「共謀罪」の趣旨を盛りこんだ組織的犯罪処罰法改正案が国会で議論されている。政府は「テロ対策に必要」との立場だが、捜査当局による乱用や「表現の自由」などの侵害を危惧する声もある。

 教育評論家の尾木直樹さん(70)は、「共謀罪」の賛否をめぐる国会論戦に疑問があるという。異なる意見を持つものにどう向き合うべきか、教育現場で得た経験から語ってくれた。

《こんな議論を国会で続けていたら、超まずいですよ。》

 国会審議を見ていても、与野党の主張が平行線のまま。これじゃ、国民の理解は深まりません。わたしもその一人です。

 五輪を無事に開催するにはテロ対策は重要。だからテロ防止に有効な国際条約に加盟するため、法整備が必要なんだ――。

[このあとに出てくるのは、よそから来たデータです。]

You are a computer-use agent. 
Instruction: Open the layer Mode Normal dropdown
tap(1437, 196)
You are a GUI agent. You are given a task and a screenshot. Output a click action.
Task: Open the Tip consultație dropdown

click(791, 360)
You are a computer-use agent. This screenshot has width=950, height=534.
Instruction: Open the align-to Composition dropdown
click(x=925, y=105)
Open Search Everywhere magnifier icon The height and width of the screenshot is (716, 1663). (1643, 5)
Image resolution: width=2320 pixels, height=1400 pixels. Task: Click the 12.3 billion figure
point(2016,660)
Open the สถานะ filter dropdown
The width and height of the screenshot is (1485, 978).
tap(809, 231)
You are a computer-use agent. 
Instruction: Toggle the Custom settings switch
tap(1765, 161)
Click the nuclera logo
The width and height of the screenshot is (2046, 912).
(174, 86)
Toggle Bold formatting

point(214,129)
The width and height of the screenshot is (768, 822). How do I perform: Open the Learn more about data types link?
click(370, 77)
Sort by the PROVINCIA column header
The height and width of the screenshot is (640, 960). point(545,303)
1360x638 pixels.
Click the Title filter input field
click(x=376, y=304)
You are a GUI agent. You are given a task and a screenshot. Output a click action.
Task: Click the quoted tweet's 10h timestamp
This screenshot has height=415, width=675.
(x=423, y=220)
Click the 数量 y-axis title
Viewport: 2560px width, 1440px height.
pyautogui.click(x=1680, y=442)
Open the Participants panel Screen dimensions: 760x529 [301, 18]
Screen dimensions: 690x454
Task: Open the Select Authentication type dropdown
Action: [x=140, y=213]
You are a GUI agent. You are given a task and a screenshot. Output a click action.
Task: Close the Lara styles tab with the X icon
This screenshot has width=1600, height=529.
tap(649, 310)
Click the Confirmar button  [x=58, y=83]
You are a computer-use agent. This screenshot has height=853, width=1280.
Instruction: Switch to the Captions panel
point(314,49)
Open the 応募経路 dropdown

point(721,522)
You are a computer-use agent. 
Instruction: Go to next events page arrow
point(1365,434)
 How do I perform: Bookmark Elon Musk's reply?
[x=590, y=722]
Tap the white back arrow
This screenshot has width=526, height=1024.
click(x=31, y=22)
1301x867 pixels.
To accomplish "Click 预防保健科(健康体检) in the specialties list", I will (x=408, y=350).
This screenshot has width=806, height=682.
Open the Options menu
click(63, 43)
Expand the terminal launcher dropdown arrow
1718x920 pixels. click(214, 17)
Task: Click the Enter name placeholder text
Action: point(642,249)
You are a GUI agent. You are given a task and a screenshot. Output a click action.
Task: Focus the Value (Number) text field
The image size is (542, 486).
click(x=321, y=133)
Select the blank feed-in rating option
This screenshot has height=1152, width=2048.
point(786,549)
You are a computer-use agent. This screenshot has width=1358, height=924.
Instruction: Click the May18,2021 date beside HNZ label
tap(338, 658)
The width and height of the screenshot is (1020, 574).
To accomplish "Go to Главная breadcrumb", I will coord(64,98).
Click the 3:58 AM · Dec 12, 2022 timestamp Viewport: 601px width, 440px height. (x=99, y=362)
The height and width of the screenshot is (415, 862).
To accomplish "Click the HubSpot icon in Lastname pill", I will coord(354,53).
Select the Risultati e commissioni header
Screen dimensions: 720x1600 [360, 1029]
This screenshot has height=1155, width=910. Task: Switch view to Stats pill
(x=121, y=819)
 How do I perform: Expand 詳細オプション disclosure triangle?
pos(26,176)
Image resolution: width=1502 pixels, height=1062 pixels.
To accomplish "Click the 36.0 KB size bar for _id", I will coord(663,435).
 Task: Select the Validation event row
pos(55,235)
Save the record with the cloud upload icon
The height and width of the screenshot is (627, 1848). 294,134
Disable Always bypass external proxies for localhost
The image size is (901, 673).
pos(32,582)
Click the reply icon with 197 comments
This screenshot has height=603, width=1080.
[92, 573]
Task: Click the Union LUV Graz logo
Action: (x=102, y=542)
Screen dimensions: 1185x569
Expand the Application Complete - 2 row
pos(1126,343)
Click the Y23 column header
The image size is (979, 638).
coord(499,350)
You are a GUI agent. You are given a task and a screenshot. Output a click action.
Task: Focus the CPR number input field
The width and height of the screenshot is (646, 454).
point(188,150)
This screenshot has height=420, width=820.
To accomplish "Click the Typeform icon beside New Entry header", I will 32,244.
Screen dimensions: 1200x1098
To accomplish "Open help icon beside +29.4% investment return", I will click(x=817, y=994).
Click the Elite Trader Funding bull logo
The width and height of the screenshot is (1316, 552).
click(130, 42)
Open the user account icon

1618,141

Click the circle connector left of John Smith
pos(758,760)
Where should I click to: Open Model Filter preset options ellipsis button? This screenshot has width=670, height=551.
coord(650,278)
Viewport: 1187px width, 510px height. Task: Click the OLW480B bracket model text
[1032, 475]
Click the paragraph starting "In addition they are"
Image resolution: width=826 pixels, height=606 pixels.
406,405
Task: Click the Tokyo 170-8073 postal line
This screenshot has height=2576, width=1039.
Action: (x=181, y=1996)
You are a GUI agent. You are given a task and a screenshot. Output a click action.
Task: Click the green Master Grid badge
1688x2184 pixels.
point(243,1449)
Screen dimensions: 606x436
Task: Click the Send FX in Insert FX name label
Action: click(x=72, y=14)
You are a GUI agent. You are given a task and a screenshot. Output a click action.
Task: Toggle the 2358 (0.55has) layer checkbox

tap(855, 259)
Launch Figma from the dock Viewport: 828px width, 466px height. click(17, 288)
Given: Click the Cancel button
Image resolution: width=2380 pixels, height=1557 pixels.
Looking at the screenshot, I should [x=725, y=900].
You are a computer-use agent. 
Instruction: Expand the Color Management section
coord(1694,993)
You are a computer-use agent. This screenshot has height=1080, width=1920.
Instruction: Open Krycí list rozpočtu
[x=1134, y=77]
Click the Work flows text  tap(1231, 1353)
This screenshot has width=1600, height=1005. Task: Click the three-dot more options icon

与党の説明はここまで、とってもわかりやすかったわ。

 ところが、条約に加わる指針をつくった米教授本人が「条約の目的はテロ対策ではない」と明言する報道で、混乱したの。野党が国会でこの点を突いても、与党は同じ説明を繰り返すだけ。正しい選択との確信があるのなら、「それでも我が国には、こんなメリットがある」などと反論してほしい。